Tenure forms differ considerably between European countries, but we observed the following cohousing forms: (1) individuals own flats or shares in cohousing; (2) individuals or groups rent from a private, municipal or cooperative housing company (with reduced rent for self-management; (3) groups own the building as a cooperative.

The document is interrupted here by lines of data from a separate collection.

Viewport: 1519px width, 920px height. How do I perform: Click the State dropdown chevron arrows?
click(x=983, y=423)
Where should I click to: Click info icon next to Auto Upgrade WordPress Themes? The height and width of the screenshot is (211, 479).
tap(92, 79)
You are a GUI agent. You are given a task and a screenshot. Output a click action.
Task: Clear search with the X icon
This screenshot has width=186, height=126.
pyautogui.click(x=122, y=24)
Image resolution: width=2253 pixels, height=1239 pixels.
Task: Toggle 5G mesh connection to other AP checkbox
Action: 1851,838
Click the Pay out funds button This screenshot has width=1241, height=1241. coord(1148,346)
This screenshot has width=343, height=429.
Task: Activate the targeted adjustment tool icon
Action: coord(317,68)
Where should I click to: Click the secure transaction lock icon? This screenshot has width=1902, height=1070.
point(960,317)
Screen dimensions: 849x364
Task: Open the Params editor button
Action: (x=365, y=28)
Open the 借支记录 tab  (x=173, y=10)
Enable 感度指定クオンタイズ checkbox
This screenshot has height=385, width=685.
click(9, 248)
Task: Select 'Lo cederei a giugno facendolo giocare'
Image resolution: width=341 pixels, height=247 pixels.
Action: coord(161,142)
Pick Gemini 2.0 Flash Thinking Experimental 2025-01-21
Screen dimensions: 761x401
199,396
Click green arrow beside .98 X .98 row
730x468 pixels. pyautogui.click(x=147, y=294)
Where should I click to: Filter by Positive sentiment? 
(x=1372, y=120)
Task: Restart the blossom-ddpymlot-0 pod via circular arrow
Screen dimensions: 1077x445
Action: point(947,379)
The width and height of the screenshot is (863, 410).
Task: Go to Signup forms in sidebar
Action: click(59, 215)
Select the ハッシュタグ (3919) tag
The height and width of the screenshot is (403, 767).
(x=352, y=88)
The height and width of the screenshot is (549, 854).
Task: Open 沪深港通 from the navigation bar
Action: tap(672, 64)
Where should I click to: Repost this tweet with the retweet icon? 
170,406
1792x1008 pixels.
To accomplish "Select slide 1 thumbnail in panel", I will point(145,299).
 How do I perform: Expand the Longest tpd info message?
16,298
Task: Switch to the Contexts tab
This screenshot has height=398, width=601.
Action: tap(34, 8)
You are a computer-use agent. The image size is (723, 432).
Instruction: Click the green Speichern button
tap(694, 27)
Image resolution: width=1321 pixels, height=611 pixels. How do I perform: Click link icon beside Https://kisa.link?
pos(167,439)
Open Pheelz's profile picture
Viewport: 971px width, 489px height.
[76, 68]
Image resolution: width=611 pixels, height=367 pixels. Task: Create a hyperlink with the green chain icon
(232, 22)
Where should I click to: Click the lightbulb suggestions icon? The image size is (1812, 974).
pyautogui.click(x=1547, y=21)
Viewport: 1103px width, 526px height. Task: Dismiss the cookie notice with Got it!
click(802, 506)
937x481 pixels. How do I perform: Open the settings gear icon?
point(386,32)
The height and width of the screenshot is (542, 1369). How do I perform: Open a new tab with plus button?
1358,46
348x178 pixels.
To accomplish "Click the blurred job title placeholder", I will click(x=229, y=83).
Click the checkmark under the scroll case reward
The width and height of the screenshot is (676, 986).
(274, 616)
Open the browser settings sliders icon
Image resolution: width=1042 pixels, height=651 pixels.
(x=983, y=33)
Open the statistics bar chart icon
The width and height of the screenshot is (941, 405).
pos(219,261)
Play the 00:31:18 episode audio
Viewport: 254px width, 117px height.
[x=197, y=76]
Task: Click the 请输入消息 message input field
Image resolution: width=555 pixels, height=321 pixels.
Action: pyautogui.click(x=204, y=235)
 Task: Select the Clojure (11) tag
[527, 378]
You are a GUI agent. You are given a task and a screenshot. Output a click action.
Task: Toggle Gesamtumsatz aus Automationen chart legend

The most important consequence for sustainability is that type 1 affects social sustainability negatively, due to the possibility of individuals selling their unit, and that type 3 has the greatest possibilities of realising sustainability goals, as the group here can affect all aspects of housing.

New research questions generated by the project

On the basis of these results, particularly Result 2, we find it highly interesting and relevant to ask the same questions as those posed in this project (which concerned urban cohousing) in relation to cohousing in rural areas and smaller cities, as a range of preconditions for realising sustainability goals here are different from those found in large cities.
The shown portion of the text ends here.